_WHAT IS REQUIRED_:
Extract the records from the line containing "The image size is (718, 377)." through the end of the records, both included, and repeat those lines exactly.

_SOURCE MATERIAL_:
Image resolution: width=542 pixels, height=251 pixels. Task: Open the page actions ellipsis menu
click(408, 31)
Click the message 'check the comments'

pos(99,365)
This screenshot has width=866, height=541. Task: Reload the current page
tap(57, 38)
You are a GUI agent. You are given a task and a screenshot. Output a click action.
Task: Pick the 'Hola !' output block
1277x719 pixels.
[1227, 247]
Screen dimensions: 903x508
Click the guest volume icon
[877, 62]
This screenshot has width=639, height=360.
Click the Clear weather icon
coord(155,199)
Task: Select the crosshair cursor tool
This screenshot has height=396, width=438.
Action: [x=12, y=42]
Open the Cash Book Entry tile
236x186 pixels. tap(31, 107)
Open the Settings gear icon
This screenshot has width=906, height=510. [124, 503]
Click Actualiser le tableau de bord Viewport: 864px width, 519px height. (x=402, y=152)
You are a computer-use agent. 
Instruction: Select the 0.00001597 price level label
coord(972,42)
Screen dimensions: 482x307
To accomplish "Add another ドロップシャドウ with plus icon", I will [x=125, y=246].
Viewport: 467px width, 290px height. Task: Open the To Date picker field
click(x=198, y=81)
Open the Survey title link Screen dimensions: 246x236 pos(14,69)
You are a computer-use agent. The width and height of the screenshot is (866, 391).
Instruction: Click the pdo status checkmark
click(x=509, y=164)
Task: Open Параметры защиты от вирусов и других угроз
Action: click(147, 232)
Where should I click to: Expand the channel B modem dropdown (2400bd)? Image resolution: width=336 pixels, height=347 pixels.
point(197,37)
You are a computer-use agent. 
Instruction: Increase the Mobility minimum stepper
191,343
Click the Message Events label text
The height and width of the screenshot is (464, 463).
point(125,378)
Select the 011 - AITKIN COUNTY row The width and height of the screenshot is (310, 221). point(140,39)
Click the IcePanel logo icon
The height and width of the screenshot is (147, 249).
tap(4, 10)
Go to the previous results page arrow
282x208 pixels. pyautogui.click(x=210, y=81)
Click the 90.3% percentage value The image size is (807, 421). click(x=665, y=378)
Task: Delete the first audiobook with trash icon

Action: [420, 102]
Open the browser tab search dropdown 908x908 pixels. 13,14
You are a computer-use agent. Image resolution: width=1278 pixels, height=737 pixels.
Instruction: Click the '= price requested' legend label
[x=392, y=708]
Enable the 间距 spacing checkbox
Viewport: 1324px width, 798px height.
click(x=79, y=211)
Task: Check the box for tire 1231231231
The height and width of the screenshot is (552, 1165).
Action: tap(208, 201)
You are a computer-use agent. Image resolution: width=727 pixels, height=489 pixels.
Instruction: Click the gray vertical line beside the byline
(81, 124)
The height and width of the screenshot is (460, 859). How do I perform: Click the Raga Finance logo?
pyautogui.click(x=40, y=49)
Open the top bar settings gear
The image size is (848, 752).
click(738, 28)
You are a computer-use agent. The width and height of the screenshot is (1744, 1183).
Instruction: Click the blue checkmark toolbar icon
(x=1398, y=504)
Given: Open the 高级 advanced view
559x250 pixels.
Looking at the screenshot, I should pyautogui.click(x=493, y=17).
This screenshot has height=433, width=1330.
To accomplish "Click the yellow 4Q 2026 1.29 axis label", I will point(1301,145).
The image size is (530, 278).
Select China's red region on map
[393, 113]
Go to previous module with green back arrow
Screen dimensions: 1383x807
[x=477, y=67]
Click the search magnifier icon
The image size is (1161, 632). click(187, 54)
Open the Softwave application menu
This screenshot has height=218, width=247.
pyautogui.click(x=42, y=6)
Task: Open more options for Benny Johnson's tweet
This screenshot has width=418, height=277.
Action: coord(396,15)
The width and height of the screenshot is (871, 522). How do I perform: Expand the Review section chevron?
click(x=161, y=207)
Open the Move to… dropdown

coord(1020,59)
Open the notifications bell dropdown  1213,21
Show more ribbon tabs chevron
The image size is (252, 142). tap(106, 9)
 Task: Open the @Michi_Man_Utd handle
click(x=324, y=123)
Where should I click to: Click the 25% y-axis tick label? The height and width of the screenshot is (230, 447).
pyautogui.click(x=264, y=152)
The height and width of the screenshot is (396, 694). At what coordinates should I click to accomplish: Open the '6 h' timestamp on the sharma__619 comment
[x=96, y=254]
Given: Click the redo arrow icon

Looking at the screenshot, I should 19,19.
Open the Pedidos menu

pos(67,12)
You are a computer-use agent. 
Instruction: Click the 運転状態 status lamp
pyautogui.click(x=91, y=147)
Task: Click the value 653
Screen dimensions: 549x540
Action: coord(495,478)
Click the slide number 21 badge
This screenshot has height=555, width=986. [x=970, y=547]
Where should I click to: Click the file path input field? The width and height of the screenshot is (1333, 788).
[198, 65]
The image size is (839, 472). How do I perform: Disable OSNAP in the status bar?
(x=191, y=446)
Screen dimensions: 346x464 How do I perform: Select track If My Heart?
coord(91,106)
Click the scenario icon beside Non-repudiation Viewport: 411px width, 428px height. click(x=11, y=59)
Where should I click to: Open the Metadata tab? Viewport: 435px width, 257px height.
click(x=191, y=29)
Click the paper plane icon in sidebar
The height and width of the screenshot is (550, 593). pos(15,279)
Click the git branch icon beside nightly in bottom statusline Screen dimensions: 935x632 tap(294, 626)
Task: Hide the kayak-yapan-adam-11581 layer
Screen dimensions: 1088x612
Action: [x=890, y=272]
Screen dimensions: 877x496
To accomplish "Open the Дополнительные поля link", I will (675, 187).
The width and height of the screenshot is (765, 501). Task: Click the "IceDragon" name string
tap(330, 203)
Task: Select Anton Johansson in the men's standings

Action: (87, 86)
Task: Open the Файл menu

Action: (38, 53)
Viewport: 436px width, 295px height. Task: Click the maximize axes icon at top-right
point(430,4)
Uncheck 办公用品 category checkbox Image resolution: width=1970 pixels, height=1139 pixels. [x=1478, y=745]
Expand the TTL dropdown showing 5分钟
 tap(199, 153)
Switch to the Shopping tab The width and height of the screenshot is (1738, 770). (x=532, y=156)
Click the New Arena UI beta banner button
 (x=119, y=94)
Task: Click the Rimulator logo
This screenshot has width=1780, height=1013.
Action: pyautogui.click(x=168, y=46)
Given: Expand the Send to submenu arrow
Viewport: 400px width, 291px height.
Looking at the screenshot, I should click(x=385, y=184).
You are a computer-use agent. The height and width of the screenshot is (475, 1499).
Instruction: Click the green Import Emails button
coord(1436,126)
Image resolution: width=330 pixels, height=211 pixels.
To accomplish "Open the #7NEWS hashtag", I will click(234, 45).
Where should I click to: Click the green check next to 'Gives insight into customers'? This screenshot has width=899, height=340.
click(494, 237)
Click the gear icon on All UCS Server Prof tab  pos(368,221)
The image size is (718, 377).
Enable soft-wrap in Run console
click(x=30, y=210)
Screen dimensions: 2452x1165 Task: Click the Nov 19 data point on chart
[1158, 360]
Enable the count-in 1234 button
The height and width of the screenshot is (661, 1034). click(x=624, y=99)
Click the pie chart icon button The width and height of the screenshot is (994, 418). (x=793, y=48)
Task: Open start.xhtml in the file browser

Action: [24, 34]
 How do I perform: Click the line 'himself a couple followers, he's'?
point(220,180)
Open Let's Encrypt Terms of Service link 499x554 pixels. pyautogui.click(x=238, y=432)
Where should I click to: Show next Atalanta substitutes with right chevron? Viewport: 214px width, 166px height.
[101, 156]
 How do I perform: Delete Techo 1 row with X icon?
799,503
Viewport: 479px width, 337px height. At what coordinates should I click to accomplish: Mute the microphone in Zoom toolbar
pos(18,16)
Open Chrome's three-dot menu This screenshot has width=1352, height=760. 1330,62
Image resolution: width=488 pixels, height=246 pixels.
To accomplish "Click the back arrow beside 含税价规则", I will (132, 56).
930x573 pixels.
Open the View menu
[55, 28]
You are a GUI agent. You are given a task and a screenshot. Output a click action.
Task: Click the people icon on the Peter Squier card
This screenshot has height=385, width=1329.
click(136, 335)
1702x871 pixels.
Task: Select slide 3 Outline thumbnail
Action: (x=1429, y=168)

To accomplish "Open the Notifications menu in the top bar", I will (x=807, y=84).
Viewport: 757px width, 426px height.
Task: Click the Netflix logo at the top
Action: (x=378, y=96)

_ANSWER_:
The image size is (718, 377).
Enable soft-wrap in Run console
click(x=30, y=210)
Screen dimensions: 2452x1165 Task: Click the Nov 19 data point on chart
[1158, 360]
Enable the count-in 1234 button
The height and width of the screenshot is (661, 1034). click(x=624, y=99)
Click the pie chart icon button The width and height of the screenshot is (994, 418). (x=793, y=48)
Task: Open start.xhtml in the file browser

Action: [24, 34]
 How do I perform: Click the line 'himself a couple followers, he's'?
point(220,180)
Open Let's Encrypt Terms of Service link 499x554 pixels. pyautogui.click(x=238, y=432)
Where should I click to: Show next Atalanta substitutes with right chevron? Viewport: 214px width, 166px height.
[101, 156]
 How do I perform: Delete Techo 1 row with X icon?
799,503
Viewport: 479px width, 337px height. At what coordinates should I click to accomplish: Mute the microphone in Zoom toolbar
pos(18,16)
Open Chrome's three-dot menu This screenshot has width=1352, height=760. 1330,62
Image resolution: width=488 pixels, height=246 pixels.
To accomplish "Click the back arrow beside 含税价规则", I will (132, 56).
930x573 pixels.
Open the View menu
[55, 28]
You are a GUI agent. You are given a task and a screenshot. Output a click action.
Task: Click the people icon on the Peter Squier card
This screenshot has height=385, width=1329.
click(136, 335)
1702x871 pixels.
Task: Select slide 3 Outline thumbnail
Action: (x=1429, y=168)

To accomplish "Open the Notifications menu in the top bar", I will (x=807, y=84).
Viewport: 757px width, 426px height.
Task: Click the Netflix logo at the top
Action: (x=378, y=96)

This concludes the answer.